## Provided text
========
A Monte Carlo estimation of effective dose in chest tomosynthesis

Abstract

Purpose: The recent introduction of digital tomosynthesis imaging into routine clinical use has enabled the acquisition of volumetric patient data within a standard radiographic examination. Tomosynthesis requires the acquisition of multiple projection views, requiring additional dose compared to a standard projection examination. Knowledge of the effective dose is needed to make an appropriate decision between standard projection, tomosynthesis, and CT for thoracic x-ray examinations. In this article, the effective dose to the patient of chest tomosynthesis is calculated and compared to a standard radiographic examination and to values published for thoracic CT.

Methods: Radiographic technique data for posterior-anterior (PA) and left lateral (LAT) radiographic chest examinations of medium-sized adults was obtained from clinical sites. From these data, the average incident air kerma for the standard views was determined. A commercially available tomosynthesis system was used to define the acquisition technique and geometry for each projection view. Using Monte Carlo techniques, the effective dose of the PA, LAT, and each tomosynthesis projection view was calculated. The effective dose for all projections of the tomosynthesis sweep was summed and compared to the calculated PA and LAT values and to the published values for thoracic CT.
========
## Problem set
1) Answer these questions using the chest tomosynthesis abstract:
(a) Between which three kinds of thoracic x-ray examination does knowledge of the effective dose help in making a decision?
(b) For what size of adult patient was the radiographic technique data obtained?
(c) What was used to define the acquisition technique and geometry for each projection view?
2) Retype the part of the chest tomosynthesis abstract starting with "Methods: Radiographic technique" and going on through "values for thoracic CT.".
3) Extend the chest tomosynthesis abstract from the point where it stops.
The listing after this sentence comes from a separate source.

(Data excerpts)
========
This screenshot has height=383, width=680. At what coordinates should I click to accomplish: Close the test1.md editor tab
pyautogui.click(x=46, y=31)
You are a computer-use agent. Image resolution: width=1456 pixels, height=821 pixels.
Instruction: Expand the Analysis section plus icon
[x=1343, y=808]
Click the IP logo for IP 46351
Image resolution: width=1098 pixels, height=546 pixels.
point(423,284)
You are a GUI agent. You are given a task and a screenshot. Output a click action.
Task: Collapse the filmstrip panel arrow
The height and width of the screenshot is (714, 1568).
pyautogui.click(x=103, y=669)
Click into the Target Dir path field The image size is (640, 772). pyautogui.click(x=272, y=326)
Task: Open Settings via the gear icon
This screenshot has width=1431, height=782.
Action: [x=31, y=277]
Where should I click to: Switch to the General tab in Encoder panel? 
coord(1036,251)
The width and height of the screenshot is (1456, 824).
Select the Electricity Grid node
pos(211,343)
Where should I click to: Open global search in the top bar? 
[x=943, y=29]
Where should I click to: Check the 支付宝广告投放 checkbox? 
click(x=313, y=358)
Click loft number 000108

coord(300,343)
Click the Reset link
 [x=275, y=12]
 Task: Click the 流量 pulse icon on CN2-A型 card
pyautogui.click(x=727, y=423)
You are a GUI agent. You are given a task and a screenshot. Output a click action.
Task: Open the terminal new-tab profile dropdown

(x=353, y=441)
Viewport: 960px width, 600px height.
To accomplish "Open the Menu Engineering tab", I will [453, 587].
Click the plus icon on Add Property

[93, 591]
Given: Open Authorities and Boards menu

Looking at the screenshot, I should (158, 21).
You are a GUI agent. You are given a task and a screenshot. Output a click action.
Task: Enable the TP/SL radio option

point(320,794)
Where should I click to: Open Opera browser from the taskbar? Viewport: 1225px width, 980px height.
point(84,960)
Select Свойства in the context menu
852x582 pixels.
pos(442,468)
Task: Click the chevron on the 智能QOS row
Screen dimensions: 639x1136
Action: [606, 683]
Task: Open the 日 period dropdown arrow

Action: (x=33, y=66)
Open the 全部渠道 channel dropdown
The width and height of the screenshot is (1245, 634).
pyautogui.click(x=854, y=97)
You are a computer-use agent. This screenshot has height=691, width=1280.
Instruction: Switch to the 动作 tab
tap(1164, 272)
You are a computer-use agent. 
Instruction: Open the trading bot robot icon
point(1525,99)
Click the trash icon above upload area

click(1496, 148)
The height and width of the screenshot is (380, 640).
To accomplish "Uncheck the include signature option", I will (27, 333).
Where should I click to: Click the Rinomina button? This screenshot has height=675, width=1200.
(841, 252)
========
## Results of the exercise
1)
(a) Standard projection, tomosynthesis, and CT.
(b) Medium-sized adults.
(c) A commercially available tomosynthesis system.

2)
Methods: Radiographic technique data for posterior-anterior (PA) and left lateral (LAT) radiographic chest examinations of medium-sized adults was obtained from clinical sites. From these data, the average incident air kerma for the standard views was determined. A commercially available tomosynthesis system was used to define the acquisition technique and geometry for each projection view. Using Monte Carlo techniques, the effective dose of the PA, LAT, and each tomosynthesis projection view was calculated. The effective dose for all projections of the tomosynthesis sweep was summed and compared to the calculated PA and LAT values and to the published values for thoracic CT.

3)
Results: The average incident air kerma for the PA and left lateral clinical radiographic examinations were found to be 0.10 and 0.40 mGy, respectively. The effective dose for the PA view of a patient of the size of an average adult male was determined to be 0.017 mSv (ICRP 60) [0.018 mSv (ICRP 103)]. For the left lateral view of the same sized patient, the effective dose was determined to be 0.039 mSv (ICRP 60) [0.050 mSv (ICRP 103)]. The cumulative mA s for a tomosynthesis examination is recommended to be ten times the mA s of the PA image. With this technique, the effective dose for an average tomosynthesis examination was calculated to be 0.124 mSv (ICRP60) [0.134 mSv (ICRP103)]. This is less than 75% of that predicted by scaling of the PA mA s ratio. This lower dose was due to changes in the focal-spot-to-skin distance, effective changes in collimation with projection angle, rounding down of the mA s step, and variations in organ exposure to the primary x-ray beam for each view. Large errors in dose estimation can occur if these factors are not accurately modeled.

Conclusions: The effective dose of a chest examination with this chest tomosynthesis system is about twice that of a two-view chest examination and less than 2% of the published average values for thoracic CT. It is shown that complete consideration of the tomosynthesis acquisition technique and geometry is required for accurate determination of the effective dose to the patient. Tomosynthesis provides three-dimensional imaging at a dose level comparable to a two-view chest x-ray examination and may provide a low dose alternative to thoracic CT for obtaining depth information in chest imaging.